• _What is expected_
Provide a verbatim copy of the data below.

^^^^^^^^

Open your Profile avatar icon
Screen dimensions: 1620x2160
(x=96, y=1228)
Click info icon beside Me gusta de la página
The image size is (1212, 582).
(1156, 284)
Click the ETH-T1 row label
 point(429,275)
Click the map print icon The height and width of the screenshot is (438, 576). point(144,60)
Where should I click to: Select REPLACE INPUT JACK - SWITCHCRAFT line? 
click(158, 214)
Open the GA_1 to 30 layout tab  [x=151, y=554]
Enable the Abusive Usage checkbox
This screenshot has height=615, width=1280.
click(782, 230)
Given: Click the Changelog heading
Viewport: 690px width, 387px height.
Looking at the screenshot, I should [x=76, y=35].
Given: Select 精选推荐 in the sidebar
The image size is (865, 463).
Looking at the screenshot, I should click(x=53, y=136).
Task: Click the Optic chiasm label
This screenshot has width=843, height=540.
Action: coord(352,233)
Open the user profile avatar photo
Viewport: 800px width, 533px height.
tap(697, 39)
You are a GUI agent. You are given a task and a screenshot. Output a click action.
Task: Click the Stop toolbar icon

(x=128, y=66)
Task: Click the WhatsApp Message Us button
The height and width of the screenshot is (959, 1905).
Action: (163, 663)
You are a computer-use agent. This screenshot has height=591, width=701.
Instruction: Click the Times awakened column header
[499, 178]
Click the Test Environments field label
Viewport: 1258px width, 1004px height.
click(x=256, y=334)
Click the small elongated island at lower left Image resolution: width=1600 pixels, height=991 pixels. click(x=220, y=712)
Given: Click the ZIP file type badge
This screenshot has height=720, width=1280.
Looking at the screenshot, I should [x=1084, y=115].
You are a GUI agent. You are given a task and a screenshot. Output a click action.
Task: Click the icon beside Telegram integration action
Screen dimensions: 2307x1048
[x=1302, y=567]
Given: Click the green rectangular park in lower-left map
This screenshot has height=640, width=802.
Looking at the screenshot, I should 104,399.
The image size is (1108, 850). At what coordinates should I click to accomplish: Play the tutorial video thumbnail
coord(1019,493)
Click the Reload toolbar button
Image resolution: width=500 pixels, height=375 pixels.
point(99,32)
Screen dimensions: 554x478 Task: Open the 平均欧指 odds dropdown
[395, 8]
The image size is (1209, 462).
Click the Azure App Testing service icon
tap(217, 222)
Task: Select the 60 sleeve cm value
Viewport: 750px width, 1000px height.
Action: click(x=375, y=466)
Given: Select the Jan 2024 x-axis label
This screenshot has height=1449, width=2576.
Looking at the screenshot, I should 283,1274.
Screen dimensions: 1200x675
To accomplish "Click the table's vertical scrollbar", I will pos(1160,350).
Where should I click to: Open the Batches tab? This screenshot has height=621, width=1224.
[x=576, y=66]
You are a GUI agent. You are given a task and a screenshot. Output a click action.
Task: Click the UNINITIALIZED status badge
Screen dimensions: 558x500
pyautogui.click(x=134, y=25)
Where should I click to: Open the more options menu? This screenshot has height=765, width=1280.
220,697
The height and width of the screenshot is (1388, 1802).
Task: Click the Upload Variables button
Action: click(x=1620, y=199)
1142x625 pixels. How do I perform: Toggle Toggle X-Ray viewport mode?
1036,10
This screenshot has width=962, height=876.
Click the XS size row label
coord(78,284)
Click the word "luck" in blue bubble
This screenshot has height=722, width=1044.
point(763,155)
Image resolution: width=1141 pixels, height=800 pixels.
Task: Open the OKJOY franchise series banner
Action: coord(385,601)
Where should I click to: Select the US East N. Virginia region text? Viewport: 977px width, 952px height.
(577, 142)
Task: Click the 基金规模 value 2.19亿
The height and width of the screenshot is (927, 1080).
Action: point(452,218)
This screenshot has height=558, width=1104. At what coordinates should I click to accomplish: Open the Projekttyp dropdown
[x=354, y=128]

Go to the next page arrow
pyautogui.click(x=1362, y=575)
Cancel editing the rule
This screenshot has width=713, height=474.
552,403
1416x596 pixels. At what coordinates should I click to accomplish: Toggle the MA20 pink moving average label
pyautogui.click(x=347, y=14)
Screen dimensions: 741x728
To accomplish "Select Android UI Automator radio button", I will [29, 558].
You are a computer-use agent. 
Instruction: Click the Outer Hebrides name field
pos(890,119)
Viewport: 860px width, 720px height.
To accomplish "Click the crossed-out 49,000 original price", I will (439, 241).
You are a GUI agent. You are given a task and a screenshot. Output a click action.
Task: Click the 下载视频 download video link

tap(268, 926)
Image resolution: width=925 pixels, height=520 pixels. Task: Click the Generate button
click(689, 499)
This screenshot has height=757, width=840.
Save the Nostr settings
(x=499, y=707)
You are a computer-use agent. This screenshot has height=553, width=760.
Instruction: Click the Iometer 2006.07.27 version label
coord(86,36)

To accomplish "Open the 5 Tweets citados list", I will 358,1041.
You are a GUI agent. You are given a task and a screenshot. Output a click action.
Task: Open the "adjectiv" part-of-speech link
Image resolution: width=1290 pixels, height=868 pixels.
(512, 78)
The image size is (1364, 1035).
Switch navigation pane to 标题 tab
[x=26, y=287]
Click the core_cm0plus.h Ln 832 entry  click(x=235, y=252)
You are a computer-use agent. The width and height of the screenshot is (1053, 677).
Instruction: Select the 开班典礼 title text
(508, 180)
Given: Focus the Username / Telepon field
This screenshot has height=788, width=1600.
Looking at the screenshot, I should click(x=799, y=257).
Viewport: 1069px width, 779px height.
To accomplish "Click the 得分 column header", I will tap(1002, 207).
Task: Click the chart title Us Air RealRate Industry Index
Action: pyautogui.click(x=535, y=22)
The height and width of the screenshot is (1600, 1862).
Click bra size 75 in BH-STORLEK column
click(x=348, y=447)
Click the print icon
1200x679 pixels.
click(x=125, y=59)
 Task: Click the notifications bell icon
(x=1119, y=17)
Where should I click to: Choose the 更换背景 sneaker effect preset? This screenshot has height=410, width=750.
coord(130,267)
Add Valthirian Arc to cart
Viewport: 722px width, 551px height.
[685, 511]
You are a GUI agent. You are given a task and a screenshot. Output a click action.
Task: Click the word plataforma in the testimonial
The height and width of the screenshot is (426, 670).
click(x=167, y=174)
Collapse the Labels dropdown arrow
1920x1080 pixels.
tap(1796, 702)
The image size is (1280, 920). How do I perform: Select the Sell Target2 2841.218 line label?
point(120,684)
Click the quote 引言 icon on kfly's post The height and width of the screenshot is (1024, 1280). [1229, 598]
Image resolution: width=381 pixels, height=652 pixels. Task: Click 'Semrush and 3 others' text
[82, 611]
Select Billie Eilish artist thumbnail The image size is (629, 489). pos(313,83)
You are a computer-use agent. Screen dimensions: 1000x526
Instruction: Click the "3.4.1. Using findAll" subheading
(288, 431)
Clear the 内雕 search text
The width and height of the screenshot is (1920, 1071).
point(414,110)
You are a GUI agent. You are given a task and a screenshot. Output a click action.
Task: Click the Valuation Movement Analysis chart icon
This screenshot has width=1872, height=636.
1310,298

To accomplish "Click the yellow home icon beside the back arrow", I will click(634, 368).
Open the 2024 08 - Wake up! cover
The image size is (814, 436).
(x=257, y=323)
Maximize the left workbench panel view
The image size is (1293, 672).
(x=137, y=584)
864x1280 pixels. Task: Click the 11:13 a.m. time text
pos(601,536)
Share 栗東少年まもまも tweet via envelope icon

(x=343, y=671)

^^^^^^^^

• _Task output_
Open your Profile avatar icon
Screen dimensions: 1620x2160
(x=96, y=1228)
Click info icon beside Me gusta de la página
The image size is (1212, 582).
(1156, 284)
Click the ETH-T1 row label
 point(429,275)
Click the map print icon The height and width of the screenshot is (438, 576). point(144,60)
Where should I click to: Select REPLACE INPUT JACK - SWITCHCRAFT line? 
click(158, 214)
Open the GA_1 to 30 layout tab  [x=151, y=554]
Enable the Abusive Usage checkbox
This screenshot has height=615, width=1280.
click(782, 230)
Given: Click the Changelog heading
Viewport: 690px width, 387px height.
Looking at the screenshot, I should [x=76, y=35].
Given: Select 精选推荐 in the sidebar
The image size is (865, 463).
Looking at the screenshot, I should click(x=53, y=136).
Task: Click the Optic chiasm label
This screenshot has width=843, height=540.
Action: coord(352,233)
Open the user profile avatar photo
Viewport: 800px width, 533px height.
tap(697, 39)
You are a GUI agent. You are given a task and a screenshot. Output a click action.
Task: Click the Stop toolbar icon

(x=128, y=66)
Task: Click the WhatsApp Message Us button
The height and width of the screenshot is (959, 1905).
Action: (163, 663)
You are a computer-use agent. This screenshot has height=591, width=701.
Instruction: Click the Times awakened column header
[499, 178]
Click the Test Environments field label
Viewport: 1258px width, 1004px height.
click(x=256, y=334)
Click the small elongated island at lower left Image resolution: width=1600 pixels, height=991 pixels. click(x=220, y=712)
Given: Click the ZIP file type badge
This screenshot has height=720, width=1280.
Looking at the screenshot, I should [x=1084, y=115].
You are a GUI agent. You are given a task and a screenshot. Output a click action.
Task: Click the icon beside Telegram integration action
Screen dimensions: 2307x1048
[x=1302, y=567]
Given: Click the green rectangular park in lower-left map
This screenshot has height=640, width=802.
Looking at the screenshot, I should 104,399.
The image size is (1108, 850). At what coordinates should I click to accomplish: Play the tutorial video thumbnail
coord(1019,493)
Click the Reload toolbar button
Image resolution: width=500 pixels, height=375 pixels.
point(99,32)
Screen dimensions: 554x478 Task: Open the 平均欧指 odds dropdown
[395, 8]
The image size is (1209, 462).
Click the Azure App Testing service icon
tap(217, 222)
Task: Select the 60 sleeve cm value
Viewport: 750px width, 1000px height.
Action: click(x=375, y=466)
Given: Select the Jan 2024 x-axis label
This screenshot has height=1449, width=2576.
Looking at the screenshot, I should 283,1274.
Screen dimensions: 1200x675
To accomplish "Click the table's vertical scrollbar", I will pos(1160,350).
Where should I click to: Open the Batches tab? This screenshot has height=621, width=1224.
[x=576, y=66]
You are a GUI agent. You are given a task and a screenshot. Output a click action.
Task: Click the UNINITIALIZED status badge
Screen dimensions: 558x500
pyautogui.click(x=134, y=25)
Where should I click to: Open the more options menu? This screenshot has height=765, width=1280.
220,697
The height and width of the screenshot is (1388, 1802).
Task: Click the Upload Variables button
Action: click(x=1620, y=199)
1142x625 pixels. How do I perform: Toggle Toggle X-Ray viewport mode?
1036,10
This screenshot has width=962, height=876.
Click the XS size row label
coord(78,284)
Click the word "luck" in blue bubble
This screenshot has height=722, width=1044.
point(763,155)
Image resolution: width=1141 pixels, height=800 pixels.
Task: Open the OKJOY franchise series banner
Action: coord(385,601)
Where should I click to: Select the US East N. Virginia region text? Viewport: 977px width, 952px height.
(577, 142)
Task: Click the 基金规模 value 2.19亿
The height and width of the screenshot is (927, 1080).
Action: point(452,218)
This screenshot has height=558, width=1104. At what coordinates should I click to accomplish: Open the Projekttyp dropdown
[x=354, y=128]

Go to the next page arrow
pyautogui.click(x=1362, y=575)
Cancel editing the rule
This screenshot has width=713, height=474.
552,403
1416x596 pixels. At what coordinates should I click to accomplish: Toggle the MA20 pink moving average label
pyautogui.click(x=347, y=14)
Screen dimensions: 741x728
To accomplish "Select Android UI Automator radio button", I will [29, 558].
You are a computer-use agent. 
Instruction: Click the Outer Hebrides name field
pos(890,119)
Viewport: 860px width, 720px height.
To accomplish "Click the crossed-out 49,000 original price", I will (439, 241).
You are a GUI agent. You are given a task and a screenshot. Output a click action.
Task: Click the 下载视频 download video link

tap(268, 926)
Image resolution: width=925 pixels, height=520 pixels. Task: Click the Generate button
click(689, 499)
This screenshot has height=757, width=840.
Save the Nostr settings
(x=499, y=707)
You are a computer-use agent. This screenshot has height=553, width=760.
Instruction: Click the Iometer 2006.07.27 version label
coord(86,36)

To accomplish "Open the 5 Tweets citados list", I will 358,1041.
You are a GUI agent. You are given a task and a screenshot. Output a click action.
Task: Open the "adjectiv" part-of-speech link
Image resolution: width=1290 pixels, height=868 pixels.
(512, 78)
The image size is (1364, 1035).
Switch navigation pane to 标题 tab
[x=26, y=287]
Click the core_cm0plus.h Ln 832 entry  click(x=235, y=252)
You are a computer-use agent. The width and height of the screenshot is (1053, 677).
Instruction: Select the 开班典礼 title text
(508, 180)
Given: Focus the Username / Telepon field
This screenshot has height=788, width=1600.
Looking at the screenshot, I should click(x=799, y=257).
Viewport: 1069px width, 779px height.
To accomplish "Click the 得分 column header", I will tap(1002, 207).
Task: Click the chart title Us Air RealRate Industry Index
Action: pyautogui.click(x=535, y=22)
The height and width of the screenshot is (1600, 1862).
Click bra size 75 in BH-STORLEK column
click(x=348, y=447)
Click the print icon
1200x679 pixels.
click(x=125, y=59)
 Task: Click the notifications bell icon
(x=1119, y=17)
Where should I click to: Choose the 更换背景 sneaker effect preset? This screenshot has height=410, width=750.
coord(130,267)
Add Valthirian Arc to cart
Viewport: 722px width, 551px height.
[685, 511]
You are a GUI agent. You are given a task and a screenshot. Output a click action.
Task: Click the word plataforma in the testimonial
The height and width of the screenshot is (426, 670).
click(x=167, y=174)
Collapse the Labels dropdown arrow
1920x1080 pixels.
tap(1796, 702)
The image size is (1280, 920). How do I perform: Select the Sell Target2 2841.218 line label?
point(120,684)
Click the quote 引言 icon on kfly's post The height and width of the screenshot is (1024, 1280). [1229, 598]
Image resolution: width=381 pixels, height=652 pixels. Task: Click 'Semrush and 3 others' text
[82, 611]
Select Billie Eilish artist thumbnail The image size is (629, 489). pos(313,83)
You are a computer-use agent. Screen dimensions: 1000x526
Instruction: Click the "3.4.1. Using findAll" subheading
(288, 431)
Clear the 内雕 search text
The width and height of the screenshot is (1920, 1071).
point(414,110)
You are a GUI agent. You are given a task and a screenshot. Output a click action.
Task: Click the Valuation Movement Analysis chart icon
This screenshot has width=1872, height=636.
1310,298

To accomplish "Click the yellow home icon beside the back arrow", I will click(634, 368).
Open the 2024 08 - Wake up! cover
The image size is (814, 436).
(x=257, y=323)
Maximize the left workbench panel view
The image size is (1293, 672).
(x=137, y=584)
864x1280 pixels. Task: Click the 11:13 a.m. time text
pos(601,536)
Share 栗東少年まもまも tweet via envelope icon

(x=343, y=671)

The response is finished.